To this point, I see no evidence of an economic slowdown. A company like Unilever saw pretty good growth in its first quarter with sales growth and volume growth of 3.4 percent, which again is a pretty healthy number for a company of its size, while emerging markets grew at a much faster pace.


Just Overvalued

I think in some cases, there are merely stocks that advanced so much ahead of these big earnings expectations, now it is time to sell the news.

BA Chart

BA data by YCharts

Companies like Home Depot, Boeing, McDonald’s, Lockheed Martin, Caterpillar were all up tremendous amount from the start of 2017 through the end of January 2018, much more than the S&P 500.  Boeing even now is up nearly 112 percent since the beginning of 2017! 112 percent! It and the others like it are trading at some of their highest earnings multiples in some time, and in some cases, those companies still need to see further multiple contractions.


Slowing Growth

The market is also looking to the future, and while Caterpillar is seen growing earnings in 2018 by over 36 percent, those earnings are seen rising by only 13 percent next year, while Boeings earnings growth is seen slowing from 37 percent to just 18 percent next year, while revenue is seen climbing only 5 percent! Better keep buying back that stock or improving margins. Home Depot is no different going from 27 percent to only 7 percent.

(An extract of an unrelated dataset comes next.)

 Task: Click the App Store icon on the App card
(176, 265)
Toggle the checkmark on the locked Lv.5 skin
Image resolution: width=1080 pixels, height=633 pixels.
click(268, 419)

BA PE Ratio (Forward 1y) Chart

BA PE Ratio (Forward 1y) data by YCharts

How do you feel about paying 20 times one-year forwards earnings for growth in the mid to high single digits? Yeah, they are expensive. I have been saying this about McDonald’s for quite some time, with its monster earnings growth of about 14 percent in 2018, on an 8 percent drop in revenue! Give me a break; the stock is up nearly 30 percent! And it is no different for any of the others, and these are just a few.  The Banks may be another group in the same situation.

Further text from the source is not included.